Bagi sebagian masyarakat, operasi lalu lintas kerap identik dengan razia dan penindakan. Namun, pada Operasi Patuh Pallawa tahun ini, pendekatan yang dikedepankan justru lebih luas, yakni menggabungkan edukasi, pencegahan, dan penegakan hukum secara humanis.
Kasat Lantas Polres Bone, AKP Riyanda Putra Utaman, menjelaskan bahwa operasi tersebut akan memadukan sistem tilang manual dan Electronic Traffic Law Enforcement (ETLE) untuk mengawasi berbagai bentuk pelanggaran lalu lintas.
“Operasi ini mengedepankan tindakan preventif, edukatif, dan humanis. Namun untuk pelanggaran kasat mata yang dapat membahayakan akan diberikan penindakan tilang,” ujarnya, Minggu (7/6).
Menurutnya, komposisi penindakan selama operasi berlangsung terdiri dari 60 persen melalui ETLE, 30 persen tilang manual, dan 10 persen berupa teguran serta pendekatan humanis.
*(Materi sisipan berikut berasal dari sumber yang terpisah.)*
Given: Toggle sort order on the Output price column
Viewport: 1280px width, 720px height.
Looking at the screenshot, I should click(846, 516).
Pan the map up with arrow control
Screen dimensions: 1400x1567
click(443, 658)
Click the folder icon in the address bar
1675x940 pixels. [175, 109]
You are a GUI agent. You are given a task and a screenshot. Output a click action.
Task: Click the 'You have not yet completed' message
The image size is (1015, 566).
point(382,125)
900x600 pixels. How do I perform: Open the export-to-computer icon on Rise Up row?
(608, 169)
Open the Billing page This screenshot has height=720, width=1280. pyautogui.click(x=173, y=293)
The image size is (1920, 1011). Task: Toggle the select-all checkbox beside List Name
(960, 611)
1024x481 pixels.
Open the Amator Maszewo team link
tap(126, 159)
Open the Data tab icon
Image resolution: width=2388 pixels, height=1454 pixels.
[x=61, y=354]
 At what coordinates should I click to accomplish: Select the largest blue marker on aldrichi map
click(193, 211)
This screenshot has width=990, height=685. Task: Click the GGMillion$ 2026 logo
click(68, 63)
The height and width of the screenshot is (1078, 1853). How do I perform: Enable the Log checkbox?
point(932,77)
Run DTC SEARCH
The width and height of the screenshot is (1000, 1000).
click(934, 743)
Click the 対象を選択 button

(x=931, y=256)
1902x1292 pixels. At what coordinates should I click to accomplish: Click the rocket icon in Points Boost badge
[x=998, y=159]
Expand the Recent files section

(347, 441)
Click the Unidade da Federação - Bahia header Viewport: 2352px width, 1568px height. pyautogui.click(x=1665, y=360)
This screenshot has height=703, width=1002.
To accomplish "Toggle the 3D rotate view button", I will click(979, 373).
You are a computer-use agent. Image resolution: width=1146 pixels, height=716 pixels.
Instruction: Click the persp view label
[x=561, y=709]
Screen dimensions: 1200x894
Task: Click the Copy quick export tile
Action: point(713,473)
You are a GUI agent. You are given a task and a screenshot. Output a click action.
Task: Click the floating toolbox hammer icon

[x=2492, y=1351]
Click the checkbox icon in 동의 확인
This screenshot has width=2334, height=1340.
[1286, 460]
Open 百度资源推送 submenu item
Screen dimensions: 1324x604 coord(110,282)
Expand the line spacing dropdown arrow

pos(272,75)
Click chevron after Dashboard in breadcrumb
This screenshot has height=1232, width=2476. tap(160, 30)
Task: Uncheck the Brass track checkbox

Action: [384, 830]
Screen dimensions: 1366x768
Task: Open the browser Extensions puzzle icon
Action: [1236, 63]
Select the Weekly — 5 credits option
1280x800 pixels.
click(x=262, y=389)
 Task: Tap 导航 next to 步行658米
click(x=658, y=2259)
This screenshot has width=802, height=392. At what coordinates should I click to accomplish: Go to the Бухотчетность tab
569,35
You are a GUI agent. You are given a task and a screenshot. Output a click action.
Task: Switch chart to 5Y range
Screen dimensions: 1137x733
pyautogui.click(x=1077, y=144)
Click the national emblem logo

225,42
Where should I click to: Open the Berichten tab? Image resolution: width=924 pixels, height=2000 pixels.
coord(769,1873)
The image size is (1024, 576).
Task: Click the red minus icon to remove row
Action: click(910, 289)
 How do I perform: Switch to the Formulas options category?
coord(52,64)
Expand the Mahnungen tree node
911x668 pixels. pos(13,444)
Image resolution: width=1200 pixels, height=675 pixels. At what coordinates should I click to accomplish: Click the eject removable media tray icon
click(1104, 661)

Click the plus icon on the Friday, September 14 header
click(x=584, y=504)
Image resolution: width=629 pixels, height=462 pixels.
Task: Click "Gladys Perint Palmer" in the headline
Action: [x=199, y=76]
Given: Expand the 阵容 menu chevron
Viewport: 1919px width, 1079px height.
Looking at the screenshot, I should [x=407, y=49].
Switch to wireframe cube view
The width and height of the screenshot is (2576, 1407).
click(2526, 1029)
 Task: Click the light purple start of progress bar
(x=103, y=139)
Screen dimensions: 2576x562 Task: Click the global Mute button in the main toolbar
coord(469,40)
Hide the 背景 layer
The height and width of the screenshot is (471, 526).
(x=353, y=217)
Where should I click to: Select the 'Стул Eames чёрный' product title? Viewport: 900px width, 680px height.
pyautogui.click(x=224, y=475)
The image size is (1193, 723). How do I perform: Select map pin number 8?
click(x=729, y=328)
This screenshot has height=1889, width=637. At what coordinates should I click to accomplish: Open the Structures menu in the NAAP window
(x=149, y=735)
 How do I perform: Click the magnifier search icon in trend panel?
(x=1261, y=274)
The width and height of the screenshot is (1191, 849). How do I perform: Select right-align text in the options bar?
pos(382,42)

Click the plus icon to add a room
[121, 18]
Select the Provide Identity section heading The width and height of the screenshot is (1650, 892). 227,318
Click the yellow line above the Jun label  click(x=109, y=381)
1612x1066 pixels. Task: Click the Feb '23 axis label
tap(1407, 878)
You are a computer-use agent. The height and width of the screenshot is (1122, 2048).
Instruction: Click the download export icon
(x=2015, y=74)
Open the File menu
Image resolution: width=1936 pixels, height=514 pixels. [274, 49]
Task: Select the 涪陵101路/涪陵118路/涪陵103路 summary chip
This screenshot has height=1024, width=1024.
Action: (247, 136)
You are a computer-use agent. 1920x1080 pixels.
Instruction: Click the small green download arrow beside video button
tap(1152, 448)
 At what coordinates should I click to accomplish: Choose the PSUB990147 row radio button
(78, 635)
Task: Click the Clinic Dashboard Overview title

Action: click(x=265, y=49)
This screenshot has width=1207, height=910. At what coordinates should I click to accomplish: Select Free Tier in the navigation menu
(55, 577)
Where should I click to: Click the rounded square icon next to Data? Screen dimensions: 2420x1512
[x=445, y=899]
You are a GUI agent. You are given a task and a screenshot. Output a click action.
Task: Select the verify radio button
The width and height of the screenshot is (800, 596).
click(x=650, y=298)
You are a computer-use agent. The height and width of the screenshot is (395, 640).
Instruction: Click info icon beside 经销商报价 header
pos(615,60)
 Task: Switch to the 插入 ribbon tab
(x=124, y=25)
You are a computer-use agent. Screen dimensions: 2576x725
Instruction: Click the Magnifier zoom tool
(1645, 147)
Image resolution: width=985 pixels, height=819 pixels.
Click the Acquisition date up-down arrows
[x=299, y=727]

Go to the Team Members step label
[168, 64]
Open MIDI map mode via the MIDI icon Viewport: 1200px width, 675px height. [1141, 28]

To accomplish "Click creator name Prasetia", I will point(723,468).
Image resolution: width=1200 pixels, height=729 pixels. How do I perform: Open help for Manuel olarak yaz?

Selain penegakan hukum, petugas juga akan mengintensifkan sosialisasi kepada masyarakat mengenai pentingnya mematuhi aturan lalu lintas. Edukasi akan difokuskan pada kepatuhan terhadap rambu-rambu, kelengkapan dokumen kendaraan, hingga penggunaan perlengkapan keselamatan saat berkendara.
“Langkah ini diharapkan dapat meningkatkan kesadaran pengguna jalan untuk selalu mematuhi rambu-rambu, melengkapi dokumen kendaraan, serta menggunakan perlengkapan keselamatan saat berkendara,” jelasnya.
Operasi Patuh Pallawa 2026 menyasar sejumlah pelanggaran yang dinilai memiliki potensi tinggi menyebabkan kecelakaan lalu lintas. Di antaranya penggunaan telepon genggam saat berkendara, pengendara di bawah umur, berboncengan lebih dari satu orang pada sepeda motor, berkendara di bawah pengaruh alkohol, hingga melawan arus lalu lintas.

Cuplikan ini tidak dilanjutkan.